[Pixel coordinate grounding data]
================
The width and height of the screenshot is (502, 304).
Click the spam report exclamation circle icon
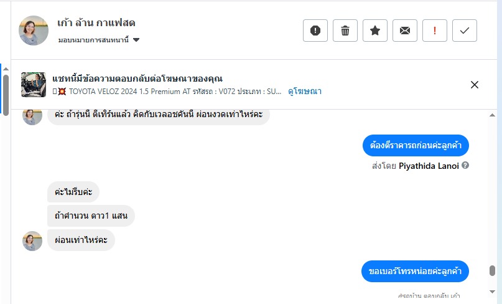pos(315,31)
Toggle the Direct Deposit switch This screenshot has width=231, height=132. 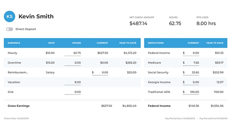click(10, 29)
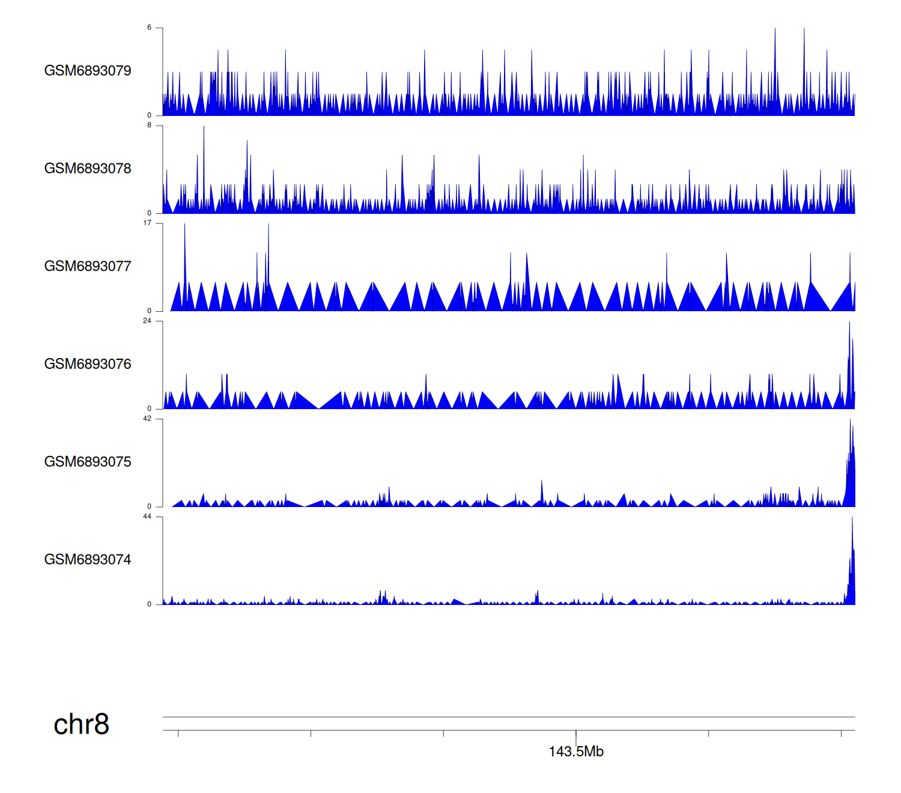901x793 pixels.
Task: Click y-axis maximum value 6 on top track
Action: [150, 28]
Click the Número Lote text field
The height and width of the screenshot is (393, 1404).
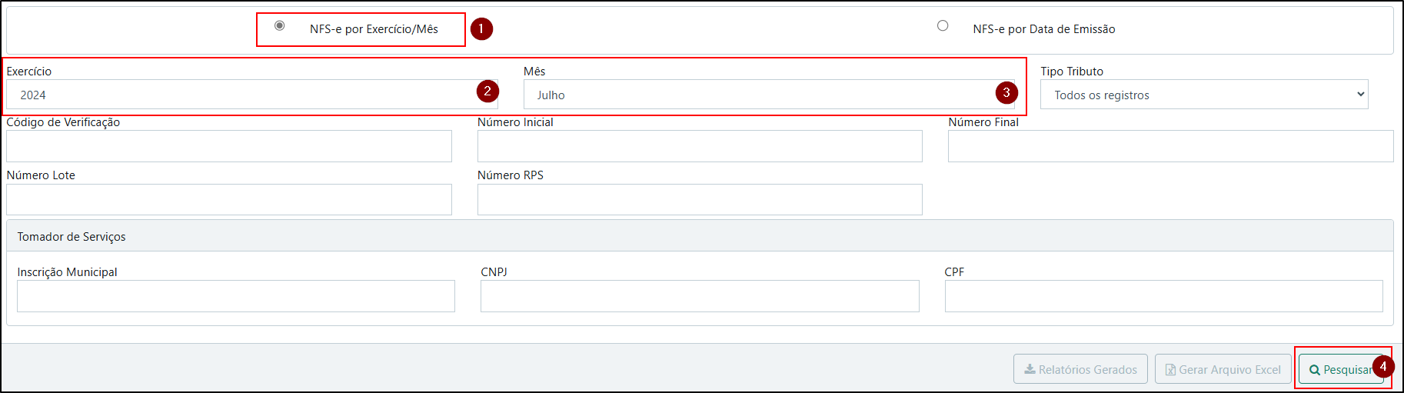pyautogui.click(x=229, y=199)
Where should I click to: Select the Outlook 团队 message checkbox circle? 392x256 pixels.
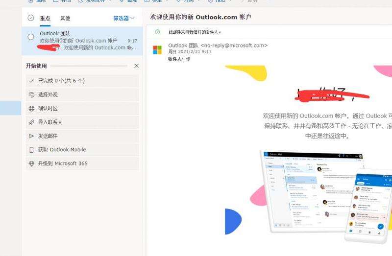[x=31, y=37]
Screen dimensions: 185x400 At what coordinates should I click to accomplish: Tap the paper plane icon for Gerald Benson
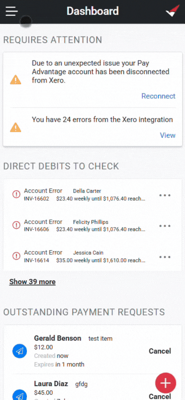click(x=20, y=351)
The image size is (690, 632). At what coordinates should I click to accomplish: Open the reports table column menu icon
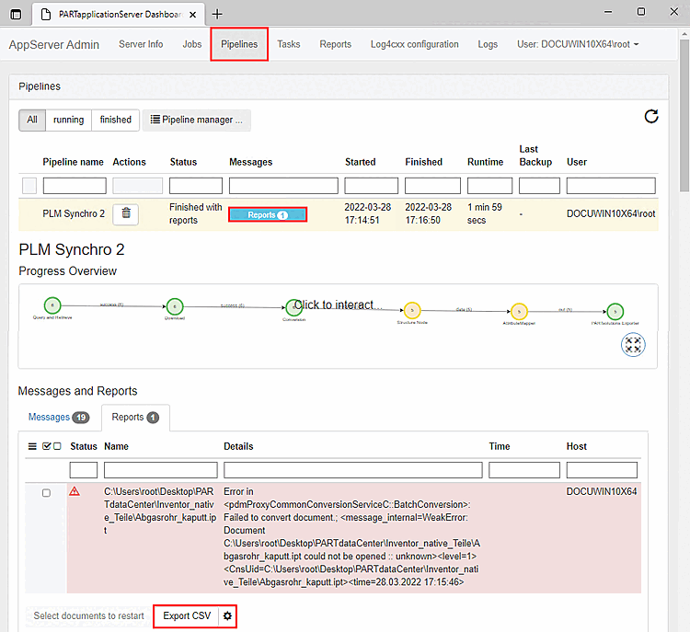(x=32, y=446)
================
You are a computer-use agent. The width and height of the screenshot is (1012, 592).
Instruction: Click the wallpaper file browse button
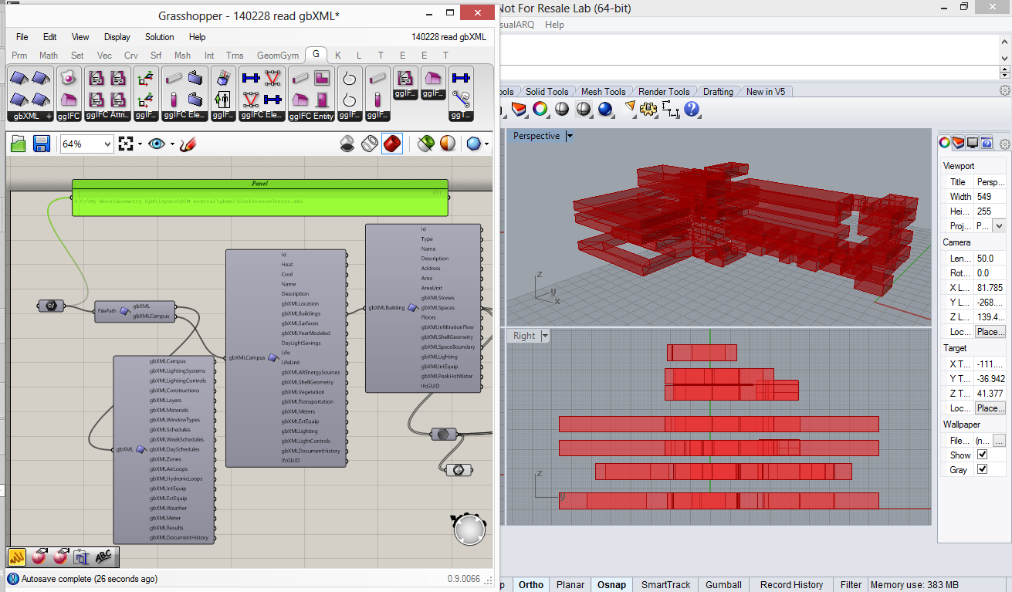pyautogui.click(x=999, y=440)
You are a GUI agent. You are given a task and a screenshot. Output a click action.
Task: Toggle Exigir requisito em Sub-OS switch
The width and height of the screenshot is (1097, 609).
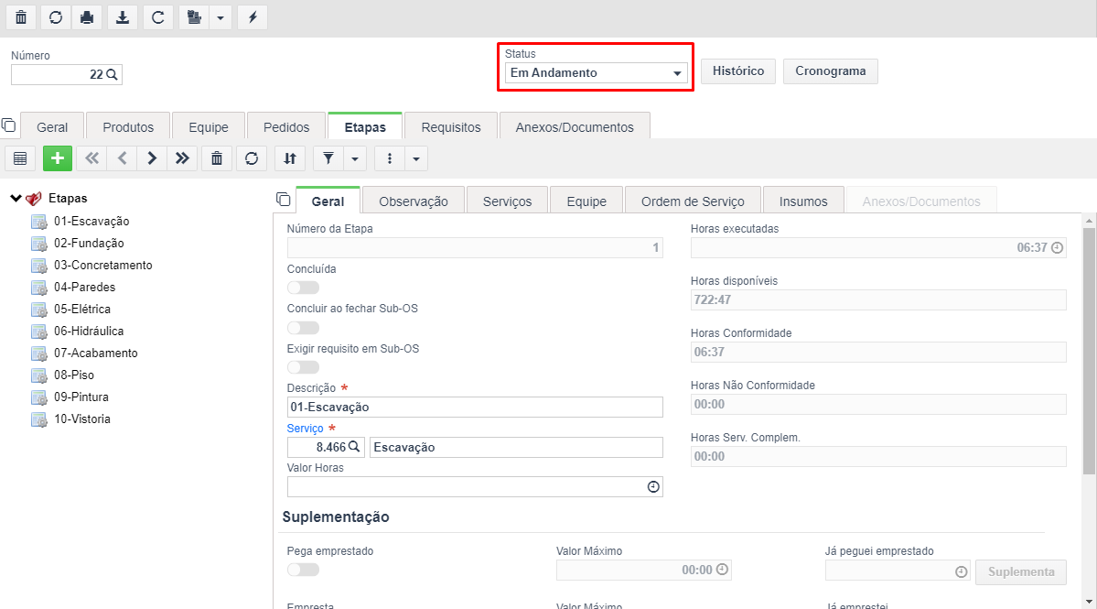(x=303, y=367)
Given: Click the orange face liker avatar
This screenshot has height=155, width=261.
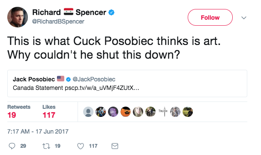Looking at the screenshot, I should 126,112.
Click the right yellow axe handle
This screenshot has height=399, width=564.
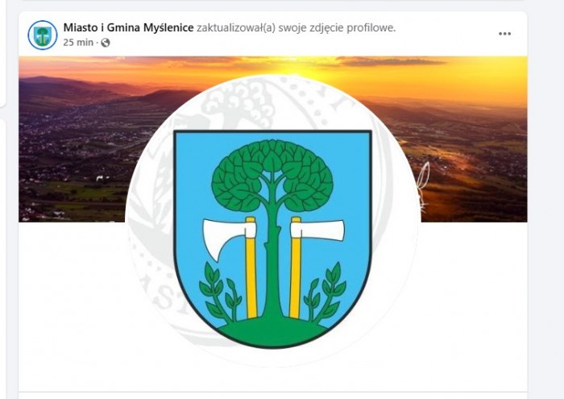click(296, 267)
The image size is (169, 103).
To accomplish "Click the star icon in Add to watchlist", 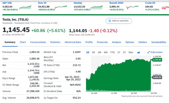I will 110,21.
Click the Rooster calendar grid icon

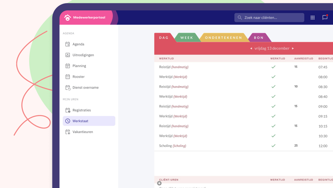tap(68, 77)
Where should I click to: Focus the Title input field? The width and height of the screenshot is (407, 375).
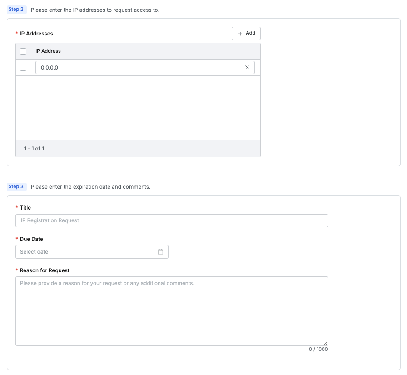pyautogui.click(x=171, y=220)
================
**YOUR ASSIGNMENT**
Please give the number of lines above containing "agent" and nothing else.

**RESPONSE TO THIS TASK**
2